District 64 board votes to borrow $26 million for building expansions
Over the continued objections of two trustees, the Park Ridge-Niles School District 64 board voted Thursday to issue about $26 million in bonds that will fund building expansions and renovations associated with a planned move to all-day kindergarten.
The 5-2 vote makes the financing for the plan official. It follows years of public discussions and board debates, as well as a community survey and recent board approval of various elements of the proposal.
"Tonight is a historic evening," board President Denise Pearl said before the meeting at Roosevelt Elementary. "I am proud of the collaborative and thoughtful effort between the board and administration in being responsive to parent and community feedback."

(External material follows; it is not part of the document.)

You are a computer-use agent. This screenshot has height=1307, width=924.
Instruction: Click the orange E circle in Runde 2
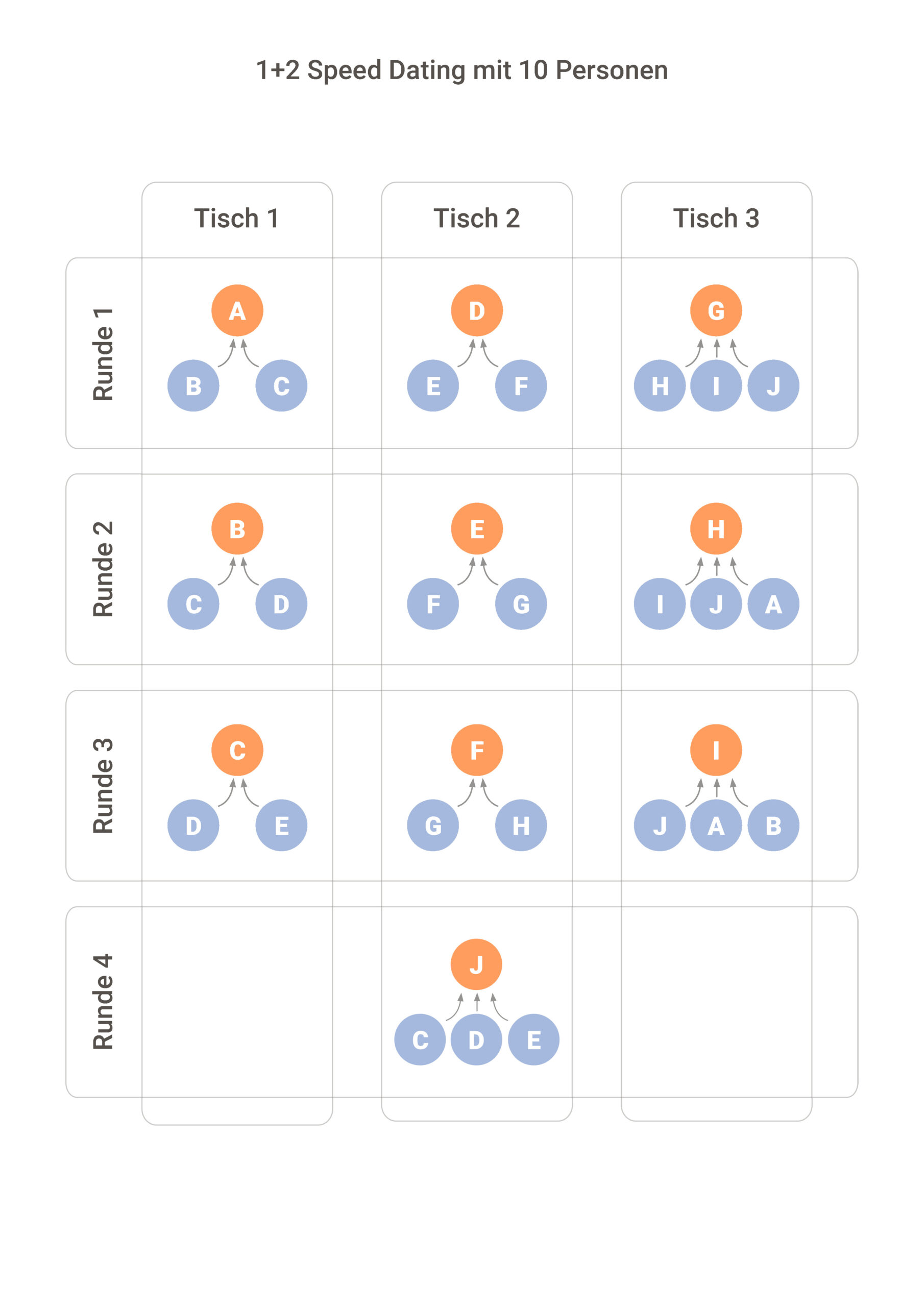click(x=476, y=528)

Board members decided in August to pursue full-day kindergarten at all five elementary schools. They also chose to convert Jefferson School in Niles into a district headquarters as part of the project.
The elementary schools -- Roosevelt, Franklin, Carpenter, Field and Washington, all in Park Ridge -- offer only half-day kindergarten classes now.
More classrooms will be built and other facility improvements are expected.
"It's a facelift," board member Phyllis Lubinski said.
Construction could start in early 2022. Officials hope all-day kindergarten will be available starting next fall.
Half-day classes will continue to be offered for parents preferring that option.
District 64's property tax rate will increase to raise the cash needed to repay the loan. Owners of typical $350,000 houses will see the district's portion of their tax bills increase by about $125 the first year, officials have said.
As they have in the past, board members Tom Sotos and Gareth Kennedy voted against the plan Thursday night. Before the meeting, Sotos said he supports offering full-day kindergarten but opposes how the project is being financed, as well as how borrowing the $26 million now will affect the district's ability to borrow money for future construction projects. He's made similar statements in the past.
"I would have preferred our board take a step back and prepare one comprehensive budget that identifies all the needs of the district for the next 10 years," Sotos said.
Kennedy once again said he would've preferred voters decide the issue.
District 64 officials haven't decided if they'll charge families for all-day kindergarten.
Offering all-day classes will increase staffing costs by $1.2 million annually, documents indicate. One-time and annual technology and curriculum costs will be incurred, too, officials have said.
Some suburban districts charge an extra fee for enrolling in all-day kindergarten, while others don't.